European oilfield services firms face a surge in debt when new accounting rules come into force in the new year, according to a leading credit rating agency.
From January 1st a new accounting standard will come into effect, known as IFRS 16, changing the rules around lease payments.
Scope Ratings said this will have a “potentially dramatic impact” for oil services firms and exploration and production companies who use operating leases for assets like land, drilling rigs, vessels and other machinery.
Under present rules, lease payments are recognised as operating costs and are not part of a company’s EBITDA – earnings before interest, tax, depreciation and amortisation.
However, the new rule closes a loophole which will mean all lease payments need to be recognised as depreciation and interest components.
As a result of this, firms will appear more asset-rich but also more indebted.
Scope carried out an impact study estimating European oilfield services firms will see debt surge on average by 40%, based on 2017 figures.

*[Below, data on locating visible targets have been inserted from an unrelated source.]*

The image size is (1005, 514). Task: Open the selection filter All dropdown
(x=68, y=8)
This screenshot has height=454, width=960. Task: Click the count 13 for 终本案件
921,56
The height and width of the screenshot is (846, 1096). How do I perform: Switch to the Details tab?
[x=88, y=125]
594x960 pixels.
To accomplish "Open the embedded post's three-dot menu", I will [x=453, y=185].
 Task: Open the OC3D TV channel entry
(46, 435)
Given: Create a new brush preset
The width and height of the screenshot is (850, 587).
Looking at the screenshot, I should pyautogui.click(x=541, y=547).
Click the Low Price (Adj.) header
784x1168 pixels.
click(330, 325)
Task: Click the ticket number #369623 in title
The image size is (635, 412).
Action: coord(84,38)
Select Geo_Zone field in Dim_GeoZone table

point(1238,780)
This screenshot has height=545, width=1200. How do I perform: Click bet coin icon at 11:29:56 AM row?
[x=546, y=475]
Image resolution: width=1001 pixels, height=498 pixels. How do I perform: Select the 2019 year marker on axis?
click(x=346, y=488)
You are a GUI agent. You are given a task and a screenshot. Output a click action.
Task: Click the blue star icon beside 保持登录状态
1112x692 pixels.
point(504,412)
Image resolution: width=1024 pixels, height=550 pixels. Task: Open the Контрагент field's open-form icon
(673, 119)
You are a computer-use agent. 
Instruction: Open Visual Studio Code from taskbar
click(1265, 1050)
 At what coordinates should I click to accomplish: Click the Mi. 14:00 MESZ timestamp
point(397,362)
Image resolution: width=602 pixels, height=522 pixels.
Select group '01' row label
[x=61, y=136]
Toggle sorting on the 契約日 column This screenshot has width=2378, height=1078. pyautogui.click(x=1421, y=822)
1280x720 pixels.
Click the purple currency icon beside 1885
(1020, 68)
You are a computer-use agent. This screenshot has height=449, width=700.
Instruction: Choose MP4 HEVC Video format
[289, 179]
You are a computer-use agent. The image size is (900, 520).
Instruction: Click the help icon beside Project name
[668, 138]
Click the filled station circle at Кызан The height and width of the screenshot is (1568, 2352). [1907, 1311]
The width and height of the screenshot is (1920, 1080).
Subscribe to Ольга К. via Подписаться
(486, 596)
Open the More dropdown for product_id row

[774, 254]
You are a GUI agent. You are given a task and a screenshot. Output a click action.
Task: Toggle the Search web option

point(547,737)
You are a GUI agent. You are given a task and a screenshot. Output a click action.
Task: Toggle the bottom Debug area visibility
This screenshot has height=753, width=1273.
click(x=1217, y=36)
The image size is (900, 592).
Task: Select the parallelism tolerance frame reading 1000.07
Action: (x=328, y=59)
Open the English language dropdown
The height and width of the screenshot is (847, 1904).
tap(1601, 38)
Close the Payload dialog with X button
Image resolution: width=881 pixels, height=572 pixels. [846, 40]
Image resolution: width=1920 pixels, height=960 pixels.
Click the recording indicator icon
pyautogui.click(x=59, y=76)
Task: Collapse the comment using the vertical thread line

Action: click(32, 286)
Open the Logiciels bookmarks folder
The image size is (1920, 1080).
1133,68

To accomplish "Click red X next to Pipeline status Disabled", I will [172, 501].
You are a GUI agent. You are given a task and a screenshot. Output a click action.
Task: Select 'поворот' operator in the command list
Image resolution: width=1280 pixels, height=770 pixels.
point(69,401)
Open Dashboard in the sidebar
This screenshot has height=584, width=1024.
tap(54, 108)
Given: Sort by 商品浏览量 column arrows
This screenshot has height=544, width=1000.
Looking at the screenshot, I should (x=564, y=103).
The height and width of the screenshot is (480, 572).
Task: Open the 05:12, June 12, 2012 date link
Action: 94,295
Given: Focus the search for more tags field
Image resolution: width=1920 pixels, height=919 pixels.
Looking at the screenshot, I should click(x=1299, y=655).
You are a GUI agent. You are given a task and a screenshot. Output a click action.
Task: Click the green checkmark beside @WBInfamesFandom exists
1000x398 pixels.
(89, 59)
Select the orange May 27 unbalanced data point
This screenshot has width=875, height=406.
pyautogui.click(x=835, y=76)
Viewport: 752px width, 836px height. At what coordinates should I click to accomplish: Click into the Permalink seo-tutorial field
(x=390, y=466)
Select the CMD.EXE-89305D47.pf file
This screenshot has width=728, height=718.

The firm said the way the sector reacts will be a “test case” for the new rules, being put in place by the International Accounting Standards Board.
Analyst at Scope, Thomas Faeh, said: “On the balance sheet, reclassing operating leases as financial leases will increase company’s assets but also their debts.
“The new standard seeks, among other things, to close a loophole allowing companies to distinguish between financial leases, booked as liabilities, and operating leases, bookable as expenses under the previous IAS 17 standard.
“By changing important income statement, cash flow, and balance sheet metrics, lessor agreements and banking covenants may have to be reassessed as well as the financial risk profile of the companies for those analysts and investors who haven’t yet taken the heavy use of operating leases into account.”